Adrian Cantrill’s SAA-C02 Study course, 90 minutes: Serverless and Application services section: SQS, Kinesis product family Cognito
Simple Queue Service
– Public Fully Managed, Highly-Available Queues – Standard or FIFO
– Includes VPC’s, if they have connectivity to the services
– FIFO queues guarantee an order
– Standard queues are ‘best efforts’: messages could be received out of order
– Messages up to 256KB in size – for larger sizes, store the data somewhere and link to it inside the message
– The basic architecture is: some clients send to the queue, other clients poll the queue
– polling is the process of looking for messages
– After messages are polled and received, they aren’t deleted from the queue; they’re hidden for a period of time; this is known as a ‘visibility timeout’
– the visibility timeout is the amount of time that a client can take to process a message in some way
– this helps ensure fault tolerance: if the message is not explicitly deleted, the client handles the default action of placing the message back in the queue so it can be accessed again by a different client (in the event of client failure)
– Dead-letter queues can be used for problem messages
– ASG’s can scale and Lambdas invoke based on queue length
– Standard: at-least once, FIFO: exactly-once
– FIFO (performance) 3,000 messages per second with batching, or up to 300 messages per second without; scaling is limited
– standard queues can scale almost infinitely
– billed based on ‘requests’
– 1 request = 1-10 messages up to 256kb total
– two types of polling: short (immediate) vs Long (waitTimeSeconds: up to 20 seconds)

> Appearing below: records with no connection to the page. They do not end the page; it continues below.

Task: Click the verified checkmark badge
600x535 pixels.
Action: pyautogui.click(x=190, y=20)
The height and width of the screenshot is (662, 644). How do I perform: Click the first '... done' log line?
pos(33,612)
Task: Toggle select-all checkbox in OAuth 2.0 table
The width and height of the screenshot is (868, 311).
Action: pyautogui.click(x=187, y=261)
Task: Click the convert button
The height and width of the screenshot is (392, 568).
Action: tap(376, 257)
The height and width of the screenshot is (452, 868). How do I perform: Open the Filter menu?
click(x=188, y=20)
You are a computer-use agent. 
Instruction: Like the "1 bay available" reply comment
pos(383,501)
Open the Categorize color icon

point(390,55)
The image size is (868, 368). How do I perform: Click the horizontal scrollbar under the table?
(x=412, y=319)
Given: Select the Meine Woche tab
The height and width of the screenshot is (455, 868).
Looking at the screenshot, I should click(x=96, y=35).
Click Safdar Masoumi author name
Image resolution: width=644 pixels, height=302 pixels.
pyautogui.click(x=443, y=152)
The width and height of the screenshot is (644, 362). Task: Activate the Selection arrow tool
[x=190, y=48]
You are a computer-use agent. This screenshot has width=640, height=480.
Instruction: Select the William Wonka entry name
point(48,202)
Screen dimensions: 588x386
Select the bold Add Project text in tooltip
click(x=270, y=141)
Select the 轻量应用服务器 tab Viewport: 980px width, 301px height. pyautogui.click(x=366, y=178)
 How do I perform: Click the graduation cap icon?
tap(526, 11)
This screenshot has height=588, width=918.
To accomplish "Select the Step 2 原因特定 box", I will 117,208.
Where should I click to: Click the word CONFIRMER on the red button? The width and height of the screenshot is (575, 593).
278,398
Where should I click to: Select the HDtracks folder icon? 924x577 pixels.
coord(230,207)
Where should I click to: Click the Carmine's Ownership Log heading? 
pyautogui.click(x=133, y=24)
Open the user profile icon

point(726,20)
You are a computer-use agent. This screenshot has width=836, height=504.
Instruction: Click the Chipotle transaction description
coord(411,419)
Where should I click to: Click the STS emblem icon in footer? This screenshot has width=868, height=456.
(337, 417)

– Long polling is the preferred method: because the billing is based on requests, short polling can become very expensive very quickly
– Encryption at rest (KMS) & in-transit
– Access to a queue is controlled via identity policies or queue policies
– both control access to a queue from the same account
– only queue allow access to a queue from external accounts
– a queue policy is a resource policy similar to the type used on s3 buckets or sns topics
Kinesis Data Streams
– Kinesis is a scalable streaming service
– Kinesis ingests lots of data from lots of applications
– producers send data into a kinesis stream
– Streams can scale from low to near infinite data rates
– public service & highly available by design: no need to worry about replication or availability; everything is presented as a service
– streams store a rolling 24-hour window of database; storage is included
– Kinesis supports multiple producers pushing data into the stream
– Kinesis supports multiple consumers reading data from the stream
– Consumers can access the data from anywhere in the 24-hour window
– Conumers can access the data at different levels of granularity
– The Kinesis stream scales via a ‘shard architecture’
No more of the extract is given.